START Information given

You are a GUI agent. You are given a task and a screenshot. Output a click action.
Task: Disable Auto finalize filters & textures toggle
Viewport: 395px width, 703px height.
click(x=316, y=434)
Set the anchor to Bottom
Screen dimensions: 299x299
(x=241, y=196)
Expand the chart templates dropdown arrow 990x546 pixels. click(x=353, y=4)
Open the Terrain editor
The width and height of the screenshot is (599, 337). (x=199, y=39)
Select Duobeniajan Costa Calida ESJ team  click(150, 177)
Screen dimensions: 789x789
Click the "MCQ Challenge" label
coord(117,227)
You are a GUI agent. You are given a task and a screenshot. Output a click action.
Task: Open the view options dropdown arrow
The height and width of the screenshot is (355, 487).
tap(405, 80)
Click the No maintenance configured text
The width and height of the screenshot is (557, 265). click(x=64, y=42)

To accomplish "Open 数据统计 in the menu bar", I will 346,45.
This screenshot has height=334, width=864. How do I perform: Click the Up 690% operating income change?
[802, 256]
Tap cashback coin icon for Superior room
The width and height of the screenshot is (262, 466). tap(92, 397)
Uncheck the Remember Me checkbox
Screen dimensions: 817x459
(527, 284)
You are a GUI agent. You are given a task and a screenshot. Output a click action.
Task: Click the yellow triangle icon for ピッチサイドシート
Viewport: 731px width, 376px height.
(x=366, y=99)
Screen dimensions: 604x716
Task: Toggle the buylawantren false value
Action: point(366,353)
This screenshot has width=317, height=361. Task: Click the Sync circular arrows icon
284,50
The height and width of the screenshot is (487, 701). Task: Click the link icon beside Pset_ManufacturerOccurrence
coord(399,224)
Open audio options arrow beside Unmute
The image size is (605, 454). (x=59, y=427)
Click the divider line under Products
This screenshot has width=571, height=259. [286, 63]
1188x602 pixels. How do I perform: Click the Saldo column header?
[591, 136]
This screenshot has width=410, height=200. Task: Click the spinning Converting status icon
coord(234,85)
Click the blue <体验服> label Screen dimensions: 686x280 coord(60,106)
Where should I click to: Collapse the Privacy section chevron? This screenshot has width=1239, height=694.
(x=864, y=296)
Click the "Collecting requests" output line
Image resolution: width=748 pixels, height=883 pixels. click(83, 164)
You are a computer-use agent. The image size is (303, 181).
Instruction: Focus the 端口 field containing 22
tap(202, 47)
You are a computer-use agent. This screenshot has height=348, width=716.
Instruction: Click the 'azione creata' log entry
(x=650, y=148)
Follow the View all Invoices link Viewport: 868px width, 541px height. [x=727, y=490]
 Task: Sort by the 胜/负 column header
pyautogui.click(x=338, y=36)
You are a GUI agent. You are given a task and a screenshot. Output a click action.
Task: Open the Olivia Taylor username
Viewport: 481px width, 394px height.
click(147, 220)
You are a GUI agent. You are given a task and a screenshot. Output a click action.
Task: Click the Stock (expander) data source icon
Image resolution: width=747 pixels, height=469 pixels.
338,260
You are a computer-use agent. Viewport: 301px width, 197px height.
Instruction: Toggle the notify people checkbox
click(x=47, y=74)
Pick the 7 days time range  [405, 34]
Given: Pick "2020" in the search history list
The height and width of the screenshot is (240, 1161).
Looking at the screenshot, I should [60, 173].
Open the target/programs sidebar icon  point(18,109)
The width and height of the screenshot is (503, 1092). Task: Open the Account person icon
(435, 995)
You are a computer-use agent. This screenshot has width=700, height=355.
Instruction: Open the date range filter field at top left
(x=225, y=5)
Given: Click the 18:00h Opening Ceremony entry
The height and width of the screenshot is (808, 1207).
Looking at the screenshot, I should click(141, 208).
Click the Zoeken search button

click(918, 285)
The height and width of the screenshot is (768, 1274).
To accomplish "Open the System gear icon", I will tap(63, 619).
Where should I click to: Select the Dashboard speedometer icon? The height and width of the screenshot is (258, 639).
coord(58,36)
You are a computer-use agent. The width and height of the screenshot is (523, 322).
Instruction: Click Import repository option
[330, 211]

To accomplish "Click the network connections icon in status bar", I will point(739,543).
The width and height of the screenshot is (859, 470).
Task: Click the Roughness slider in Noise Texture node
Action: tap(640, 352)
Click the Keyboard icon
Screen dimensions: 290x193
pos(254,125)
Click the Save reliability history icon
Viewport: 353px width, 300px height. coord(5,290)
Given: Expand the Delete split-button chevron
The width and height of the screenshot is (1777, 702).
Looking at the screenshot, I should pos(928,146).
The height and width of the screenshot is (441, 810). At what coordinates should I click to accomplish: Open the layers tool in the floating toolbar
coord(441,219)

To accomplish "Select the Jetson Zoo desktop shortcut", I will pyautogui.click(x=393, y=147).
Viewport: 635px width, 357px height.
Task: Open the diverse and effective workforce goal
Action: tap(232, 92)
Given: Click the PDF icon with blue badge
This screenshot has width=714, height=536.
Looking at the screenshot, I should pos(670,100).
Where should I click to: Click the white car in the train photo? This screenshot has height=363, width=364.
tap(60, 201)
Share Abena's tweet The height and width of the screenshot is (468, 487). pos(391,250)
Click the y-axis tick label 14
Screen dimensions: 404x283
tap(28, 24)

END Information given

Of the lines above, output exactly those from the line bearing "This screenshot has width=410, height=200." through the line bearing "You are a computer-use agent. Viewport: 301px", inclusive.

## Response to this task
This screenshot has width=410, height=200. Task: Click the spinning Converting status icon
coord(234,85)
Click the blue <体验服> label Screen dimensions: 686x280 coord(60,106)
Where should I click to: Collapse the Privacy section chevron? This screenshot has width=1239, height=694.
(x=864, y=296)
Click the "Collecting requests" output line
Image resolution: width=748 pixels, height=883 pixels. click(83, 164)
You are a computer-use agent. The image size is (303, 181).
Instruction: Focus the 端口 field containing 22
tap(202, 47)
You are a computer-use agent. This screenshot has height=348, width=716.
Instruction: Click the 'azione creata' log entry
(x=650, y=148)
Follow the View all Invoices link Viewport: 868px width, 541px height. [x=727, y=490]
 Task: Sort by the 胜/负 column header
pyautogui.click(x=338, y=36)
You are a GUI agent. You are given a task and a screenshot. Output a click action.
Task: Open the Olivia Taylor username
Viewport: 481px width, 394px height.
click(147, 220)
You are a GUI agent. You are given a task and a screenshot. Output a click action.
Task: Click the Stock (expander) data source icon
Image resolution: width=747 pixels, height=469 pixels.
338,260
You are a computer-use agent. Viewport: 301px width, 197px height.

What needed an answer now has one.